(Raw data begins)

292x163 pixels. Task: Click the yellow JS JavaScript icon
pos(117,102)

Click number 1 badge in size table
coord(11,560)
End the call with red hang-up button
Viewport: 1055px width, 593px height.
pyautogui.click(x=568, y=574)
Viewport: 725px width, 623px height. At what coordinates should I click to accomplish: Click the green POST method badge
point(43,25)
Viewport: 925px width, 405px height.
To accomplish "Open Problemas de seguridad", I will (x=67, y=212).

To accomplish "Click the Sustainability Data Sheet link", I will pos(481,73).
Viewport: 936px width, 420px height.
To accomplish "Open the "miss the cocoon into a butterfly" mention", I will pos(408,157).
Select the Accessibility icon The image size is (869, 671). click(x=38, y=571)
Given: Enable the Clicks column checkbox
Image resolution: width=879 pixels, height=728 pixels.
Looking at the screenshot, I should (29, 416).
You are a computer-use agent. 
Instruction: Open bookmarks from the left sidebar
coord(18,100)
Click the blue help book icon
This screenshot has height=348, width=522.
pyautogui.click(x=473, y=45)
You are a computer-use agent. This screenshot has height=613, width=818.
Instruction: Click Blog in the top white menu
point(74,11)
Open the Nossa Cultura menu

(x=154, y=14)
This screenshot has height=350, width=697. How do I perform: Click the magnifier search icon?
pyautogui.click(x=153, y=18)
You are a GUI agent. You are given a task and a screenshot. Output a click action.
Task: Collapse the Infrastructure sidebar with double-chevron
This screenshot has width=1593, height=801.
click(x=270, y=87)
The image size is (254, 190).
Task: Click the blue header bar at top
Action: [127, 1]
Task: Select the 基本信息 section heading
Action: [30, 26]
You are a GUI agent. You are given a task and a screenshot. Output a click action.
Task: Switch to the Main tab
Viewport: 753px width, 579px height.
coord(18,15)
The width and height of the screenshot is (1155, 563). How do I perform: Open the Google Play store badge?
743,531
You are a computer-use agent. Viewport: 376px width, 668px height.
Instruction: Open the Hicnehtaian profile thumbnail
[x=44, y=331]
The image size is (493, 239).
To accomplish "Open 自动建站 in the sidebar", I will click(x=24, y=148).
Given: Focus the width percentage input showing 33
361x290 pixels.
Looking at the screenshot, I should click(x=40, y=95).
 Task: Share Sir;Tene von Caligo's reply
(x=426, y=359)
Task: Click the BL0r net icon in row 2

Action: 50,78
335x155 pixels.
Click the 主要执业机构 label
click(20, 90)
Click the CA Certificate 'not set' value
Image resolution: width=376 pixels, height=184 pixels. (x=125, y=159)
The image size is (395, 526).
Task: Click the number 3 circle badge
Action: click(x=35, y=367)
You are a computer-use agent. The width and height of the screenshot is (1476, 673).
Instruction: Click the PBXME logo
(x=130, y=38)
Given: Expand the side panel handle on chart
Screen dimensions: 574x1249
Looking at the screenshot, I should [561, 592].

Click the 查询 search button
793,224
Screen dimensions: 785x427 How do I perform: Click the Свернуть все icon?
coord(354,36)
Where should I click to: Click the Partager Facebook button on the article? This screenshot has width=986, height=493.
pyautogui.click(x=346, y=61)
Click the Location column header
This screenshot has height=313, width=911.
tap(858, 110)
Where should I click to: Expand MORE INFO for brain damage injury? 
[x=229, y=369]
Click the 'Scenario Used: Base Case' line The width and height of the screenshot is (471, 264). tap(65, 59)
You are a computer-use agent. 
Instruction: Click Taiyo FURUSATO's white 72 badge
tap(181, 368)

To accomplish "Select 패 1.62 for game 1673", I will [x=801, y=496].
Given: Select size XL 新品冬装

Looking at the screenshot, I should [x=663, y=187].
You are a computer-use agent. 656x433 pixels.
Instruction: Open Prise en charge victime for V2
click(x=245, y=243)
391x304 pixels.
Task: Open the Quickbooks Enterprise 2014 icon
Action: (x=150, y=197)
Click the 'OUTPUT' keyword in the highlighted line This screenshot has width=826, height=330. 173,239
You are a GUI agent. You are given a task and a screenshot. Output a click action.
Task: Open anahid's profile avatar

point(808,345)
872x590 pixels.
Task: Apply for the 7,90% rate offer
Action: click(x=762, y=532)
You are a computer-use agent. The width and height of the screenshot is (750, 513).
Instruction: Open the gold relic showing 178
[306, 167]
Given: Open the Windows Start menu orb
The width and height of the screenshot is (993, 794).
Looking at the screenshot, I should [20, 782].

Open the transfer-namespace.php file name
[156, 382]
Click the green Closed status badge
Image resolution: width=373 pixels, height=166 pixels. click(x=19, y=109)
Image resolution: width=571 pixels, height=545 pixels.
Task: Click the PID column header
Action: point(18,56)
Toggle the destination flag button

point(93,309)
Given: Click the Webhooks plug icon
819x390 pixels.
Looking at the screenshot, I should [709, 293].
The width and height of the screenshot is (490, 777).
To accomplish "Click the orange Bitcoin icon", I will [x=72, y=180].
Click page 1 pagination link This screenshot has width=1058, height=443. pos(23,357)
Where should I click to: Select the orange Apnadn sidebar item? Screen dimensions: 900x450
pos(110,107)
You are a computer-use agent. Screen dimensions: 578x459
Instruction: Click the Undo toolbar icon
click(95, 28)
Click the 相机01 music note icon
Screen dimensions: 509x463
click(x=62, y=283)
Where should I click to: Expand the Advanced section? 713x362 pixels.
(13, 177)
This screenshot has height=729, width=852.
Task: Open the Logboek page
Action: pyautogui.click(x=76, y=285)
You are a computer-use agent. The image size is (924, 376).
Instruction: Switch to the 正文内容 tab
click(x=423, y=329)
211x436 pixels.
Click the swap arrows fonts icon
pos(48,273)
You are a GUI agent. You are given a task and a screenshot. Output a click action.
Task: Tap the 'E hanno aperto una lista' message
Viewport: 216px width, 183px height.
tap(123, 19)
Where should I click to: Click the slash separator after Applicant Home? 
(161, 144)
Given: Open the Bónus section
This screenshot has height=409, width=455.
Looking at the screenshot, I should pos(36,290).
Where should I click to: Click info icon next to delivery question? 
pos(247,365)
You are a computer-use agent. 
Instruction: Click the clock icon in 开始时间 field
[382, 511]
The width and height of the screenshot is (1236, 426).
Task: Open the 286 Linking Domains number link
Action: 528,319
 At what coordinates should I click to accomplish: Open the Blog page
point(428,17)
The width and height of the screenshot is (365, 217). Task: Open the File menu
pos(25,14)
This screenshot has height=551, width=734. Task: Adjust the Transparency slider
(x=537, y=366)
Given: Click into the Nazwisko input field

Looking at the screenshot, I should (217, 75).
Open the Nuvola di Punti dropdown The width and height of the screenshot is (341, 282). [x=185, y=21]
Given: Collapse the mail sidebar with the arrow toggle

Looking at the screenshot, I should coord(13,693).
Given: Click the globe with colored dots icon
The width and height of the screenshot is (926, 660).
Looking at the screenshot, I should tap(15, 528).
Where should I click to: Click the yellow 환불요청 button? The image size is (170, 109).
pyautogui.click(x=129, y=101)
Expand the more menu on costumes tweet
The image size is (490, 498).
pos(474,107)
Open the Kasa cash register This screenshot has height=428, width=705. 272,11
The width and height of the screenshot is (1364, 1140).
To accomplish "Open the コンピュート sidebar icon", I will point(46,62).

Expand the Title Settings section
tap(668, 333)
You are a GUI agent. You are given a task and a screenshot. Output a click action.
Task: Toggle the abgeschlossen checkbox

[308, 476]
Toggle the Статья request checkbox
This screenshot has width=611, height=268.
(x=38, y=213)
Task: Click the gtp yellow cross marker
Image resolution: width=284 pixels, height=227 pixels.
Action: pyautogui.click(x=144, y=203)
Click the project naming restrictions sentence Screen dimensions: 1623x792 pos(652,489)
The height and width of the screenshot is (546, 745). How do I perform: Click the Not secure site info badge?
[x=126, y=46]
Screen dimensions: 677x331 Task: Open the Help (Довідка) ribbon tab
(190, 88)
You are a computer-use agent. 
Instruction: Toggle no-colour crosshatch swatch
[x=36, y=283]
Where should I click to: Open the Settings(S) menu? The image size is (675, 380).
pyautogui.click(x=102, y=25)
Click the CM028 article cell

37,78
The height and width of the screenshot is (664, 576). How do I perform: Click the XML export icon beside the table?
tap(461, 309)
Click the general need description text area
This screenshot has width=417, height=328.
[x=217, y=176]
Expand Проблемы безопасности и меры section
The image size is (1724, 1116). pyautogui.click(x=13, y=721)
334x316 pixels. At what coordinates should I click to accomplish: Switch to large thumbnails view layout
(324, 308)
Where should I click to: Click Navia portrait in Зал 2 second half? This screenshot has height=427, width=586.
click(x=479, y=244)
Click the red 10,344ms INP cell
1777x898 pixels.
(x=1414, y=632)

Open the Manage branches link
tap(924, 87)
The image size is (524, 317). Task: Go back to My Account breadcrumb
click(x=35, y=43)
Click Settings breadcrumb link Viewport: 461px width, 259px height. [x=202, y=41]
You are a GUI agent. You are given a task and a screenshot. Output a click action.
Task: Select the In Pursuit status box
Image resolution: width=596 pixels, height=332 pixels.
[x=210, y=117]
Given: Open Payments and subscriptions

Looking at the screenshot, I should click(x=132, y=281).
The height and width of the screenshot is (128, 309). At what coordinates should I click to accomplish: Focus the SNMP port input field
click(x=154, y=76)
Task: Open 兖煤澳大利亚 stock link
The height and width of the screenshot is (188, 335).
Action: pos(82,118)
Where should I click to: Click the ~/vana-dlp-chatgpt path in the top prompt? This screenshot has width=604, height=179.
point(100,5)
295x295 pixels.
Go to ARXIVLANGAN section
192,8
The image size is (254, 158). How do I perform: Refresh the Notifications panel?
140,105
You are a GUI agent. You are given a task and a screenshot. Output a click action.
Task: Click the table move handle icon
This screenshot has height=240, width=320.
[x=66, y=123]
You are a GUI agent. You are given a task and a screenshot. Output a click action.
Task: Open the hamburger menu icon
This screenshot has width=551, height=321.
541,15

(Raw data ends)

_Assigned task_:
Retype the records above, but only those lines that fall between the line containing "Click number 1 badge in size table" and the line containing "Viewport: 936px width, 420px height.", with both of those lines included, exactly as written.

_Written reply_:
Click number 1 badge in size table
coord(11,560)
End the call with red hang-up button
Viewport: 1055px width, 593px height.
pyautogui.click(x=568, y=574)
Viewport: 725px width, 623px height. At what coordinates should I click to accomplish: Click the green POST method badge
point(43,25)
Viewport: 925px width, 405px height.
To accomplish "Open Problemas de seguridad", I will (x=67, y=212).

To accomplish "Click the Sustainability Data Sheet link", I will pos(481,73).
Viewport: 936px width, 420px height.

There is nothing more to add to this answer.